• tüm yaşananları kısa kısa ve özetle yazacağım. ayrıntılarını merak edenler ileti atabilirler.

    saat 4 civarında cumhuriyet meydanı'nda kalabalıkla buluştuk. sloganlar, şarkılar, türküler çok güzeldi. renkli pankartlar, tayyip şerefine biralar, her şey harikaydı. yıllardır kürt türk, komünist bozkurtçu, fenerli-galatalı-beşiktaşlı diye ayırmak için kıçını yırtanlara inat tüm bu gruplar ve biz 'sivil itaatsizler' bir aradaydık, hiçbir taşkınlık yapılmadı ve polis de hiç yaklaşmadı.

    saat 7 sularında "akp binası önünde çatışma çıktı" denilerek ortamda gerginlik yaratıldı ve bazı gruplar o tarafa yöneldi. meydan ile orası arasında da ciddi bir mesafe farkı var. bu saate kadar "antalya polisiyle halk karşı karşıya gelmez, şiddete başvurulmasın" diye kıçımızı yırttık ama olanlar olmuştu ve çallı kavşağı ile akp binası arasında ciddi bir çatışma başlamıştı.

    şarjım bittiği için ve hatta telefonlar çoğu zaman çekmediği, internete de girilemediği için çallı'ya gittim. gittiğimde antalya için müthiş, devlet için karanlık bir manzara vardı; savaş. barikatlar kurulmaya başlamış, insanlar binaya yürüyerek slogan atıyor, yollarda ateşler yakılıyordu ve henüz kalabalık değillerdi.

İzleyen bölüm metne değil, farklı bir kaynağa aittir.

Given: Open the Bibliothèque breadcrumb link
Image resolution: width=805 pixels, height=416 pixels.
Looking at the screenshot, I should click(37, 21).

    eylemcilerin arasına karışmadan önce taşlı sopalı kavgalar büyümesin diye operasyon amirini bulmak için arka yoldan çevik kuvvetin yanına gittim ve amirle konuşmaya başladım. ilk iki dakika boyunca dinlediler ve sürekli "ne binlerce kişi be, yüz iki yüz kişi var" diyerek "he hee" bakışları attılar. ben de "meydandan geliyorum, bu olayları yatıştırmazsak herkes çok zarar görecek, daha da kalabalık olacak" dedim. "gelin konuşalım, taşlı grupları sakinleştirelim, siz de gaz bombası atmayın, ilerlemeyin" dedim ve dediğim gibi iki çevik kuvvet polisi üstüme yürüyerek "beni dinlemek istemedikleri"ni söylediler, "tek sen biliyorsun bunları" dediler ve kolumdan tutup beni dışarı atmaya çalıştılar. biraz daha direndim ama ikisi üstüme koşunca kaçmak zorunda kaldım. velhasıl kardeşim, gerçekten o an taşı hak etmişlerdi.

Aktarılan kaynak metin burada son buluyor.